Early in the fourth century, Saint Helena, mother of the Roman Emperor Constantine, went to Jerusalem in search of the holy places of Christ’s life. She razed the second-century Temple of Aphrodite, which tradition held was built over the Savior’s tomb, and her son built the Basilica of the Holy Sepulcher on that spot. During the excavation, workers found three crosses. Legend has it that the one on which Jesus died was identified when its touch healed a dying woman.
The cross immediately became an object of veneration. At a Good Friday celebration in Jerusalem toward the end of the fourth century, according to an eyewitness, the wood was taken out of its silver container and placed on a table together with the inscription Pilate ordered placed above Jesus’ head: Then “all the people pass through one by one; all of them bow down, touching the cross and the inscription, first with their foreheads, then with their eyes; and, after kissing the cross, they move on.”

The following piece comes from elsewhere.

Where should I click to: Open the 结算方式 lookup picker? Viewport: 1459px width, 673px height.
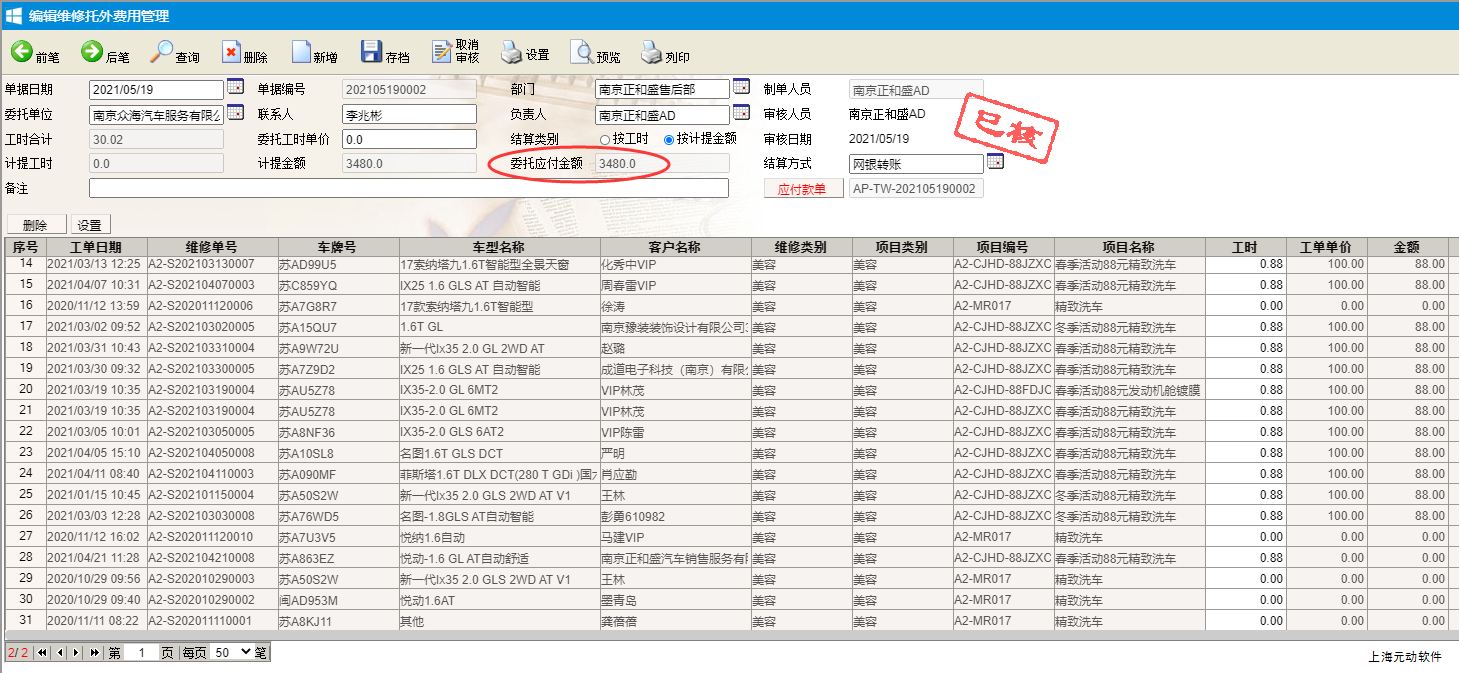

To this day, the Eastern Churches, Catholic and Orthodox alike, celebrate the Exaltation of the Holy Cross on the September anniversary of the basilica’s dedication. The feast entered the Western calendar in the seventh century after Emperor Heraclius recovered the cross from the Persians, who had carried it off in 614, 15 years earlier. According to the story, the emperor intended to carry the cross back into Jerusalem himself, but was unable to move forward until he took off his imperial garb and became a barefoot pilgrim.
The cross is today the universal image of Christian belief. Countless generations of artists have turned it into a thing of beauty to be carried in procession or worn as jewelry. To the eyes of the first Christians, it had no beauty. It stood outside too many city walls, decorated only with decaying corpses, as a threat to anyone who defied Rome’s authority—including Christians who refused sacrifice to Roman gods. Although believers spoke of the cross as the instrument of salvation, it seldom appeared in Christian art unless disguised as an anchor or the Chi-Rho until after Constantine’s edict of toleration.